Joe Kowan is Managing Partner, Practice Lead, Digital Investment & Activation at MEC Global, one of the world’s top media agencies. The Makegood recently spoke with Joe about his new role, MEC’s digital workflow, and RTB.
The Makegood: Congratulations on your new role as Practice Lead, Digital Investment and Activation at MEC. What are your goals for 2013?
2013 will be a very exciting year for MEC’s digital team. My goals are very much product-centric, and quite aggressive. Over the course of the year I’ll be investing time and resources into the overall refinement of MEC’s digital product. Be that from the level of tactical workflow improvements, to a more holistic approach to portfolio management from an investment to how we go to market.
The Makegood: You’re creating a dedicated digital investment team to leverage your significant spend in terms of efficiency and first-look opportunities for all your clients. Can you elaborate on your challenges and your plan to solve these?
Any cutting edge digital agency needs to be equipped to not only break out portfolio capabilities from their inevitable silos, but to leverage each one’s strengths to ensure they are bringing significant value to the marketer. MEC has done a fantastic job for each of our clients in this area, and as part of our product refinement vision, we intend to become even more effective in this area.
The digital investment team will also work very closely with GroupM to look at our existing partnerships with key media outlets and optimize those working relationships to operate in a more fluid manner.
The Makegood: You’re implementing best practices with regard to data collection, dissemination and optimization. Can you give us a practice example of a project that you are especially proud of this year?
We do some amazing work for our clients. Too often, at any agency, the mechanics behind that work is not reproduced and scaled as well as it could be. One of my big focuses this year has been centered on revamping our digital workflow. Taking those best practices we’ve tended to silo in the past and distilling them into formal processes will result in a very tangible increase in our ability to scale the most innovative aspects of our work.
The Makegood: In a Digiday article earlier this year, Forbes’s Meredith Levien defined banners as an endangered species and said, “Programmatic isn’t a magic bullet to save digital advertising.” What is your opinion on this?
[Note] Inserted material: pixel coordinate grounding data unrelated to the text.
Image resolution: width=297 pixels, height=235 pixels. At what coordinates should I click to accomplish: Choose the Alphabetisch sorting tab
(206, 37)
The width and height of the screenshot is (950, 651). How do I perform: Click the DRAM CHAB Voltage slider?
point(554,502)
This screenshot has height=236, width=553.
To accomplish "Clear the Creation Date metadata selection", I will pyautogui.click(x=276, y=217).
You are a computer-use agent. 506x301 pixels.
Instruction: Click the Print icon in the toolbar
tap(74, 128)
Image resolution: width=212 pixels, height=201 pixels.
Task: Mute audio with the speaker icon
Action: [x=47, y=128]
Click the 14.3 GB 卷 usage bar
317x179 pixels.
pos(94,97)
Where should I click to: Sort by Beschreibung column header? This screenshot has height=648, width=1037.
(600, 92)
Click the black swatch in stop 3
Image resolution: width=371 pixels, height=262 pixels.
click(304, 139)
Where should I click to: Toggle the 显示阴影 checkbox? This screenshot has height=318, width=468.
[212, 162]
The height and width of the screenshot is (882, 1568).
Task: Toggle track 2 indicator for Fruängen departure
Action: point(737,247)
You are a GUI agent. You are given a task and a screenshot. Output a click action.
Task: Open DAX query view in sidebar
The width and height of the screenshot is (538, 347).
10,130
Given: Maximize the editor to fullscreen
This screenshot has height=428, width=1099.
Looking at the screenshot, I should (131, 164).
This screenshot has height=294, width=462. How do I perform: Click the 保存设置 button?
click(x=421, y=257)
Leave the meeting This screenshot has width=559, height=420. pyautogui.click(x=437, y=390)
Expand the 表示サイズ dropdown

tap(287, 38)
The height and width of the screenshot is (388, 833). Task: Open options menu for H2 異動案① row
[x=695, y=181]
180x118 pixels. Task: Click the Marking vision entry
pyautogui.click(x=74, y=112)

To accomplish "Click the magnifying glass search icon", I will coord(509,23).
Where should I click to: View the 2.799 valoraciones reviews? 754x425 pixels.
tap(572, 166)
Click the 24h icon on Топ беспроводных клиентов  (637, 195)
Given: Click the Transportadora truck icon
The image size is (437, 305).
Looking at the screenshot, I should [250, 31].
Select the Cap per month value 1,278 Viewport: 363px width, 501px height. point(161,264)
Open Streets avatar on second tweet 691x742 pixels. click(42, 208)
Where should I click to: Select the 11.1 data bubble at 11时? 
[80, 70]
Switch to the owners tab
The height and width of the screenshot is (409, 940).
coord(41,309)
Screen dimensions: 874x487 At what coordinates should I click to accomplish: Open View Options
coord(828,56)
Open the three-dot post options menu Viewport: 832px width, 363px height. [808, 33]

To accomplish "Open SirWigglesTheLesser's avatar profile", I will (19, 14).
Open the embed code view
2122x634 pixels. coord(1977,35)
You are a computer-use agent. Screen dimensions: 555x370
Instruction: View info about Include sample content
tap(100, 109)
It’s unfortunate that all of the buzz around programmatic transacting has centered on real time bidded media. Programmatic buying has the promise of increasing overall efficacy of our marketing programs, RTB is simply one tactic. I agree with Meredith, it is a nice arrow to have in our quiver, but I’m more interested in the adoption of programmatic buying outside of the RTB / general auction landscape. I’m looking at how we can be more effective in the premium, high impact execution space, and leverage the portfolios we manage to consistently increase the value exchange for our clients.
The Makegood: What do see as the real-benefit Susan Schiekofer released that MEC’s digital attribution model will be rolled out widely in 2013. Also, she said you would be beta-ing social media advances from your key social partners in addition to your proprietary tracking tools. Can you elaborate on this?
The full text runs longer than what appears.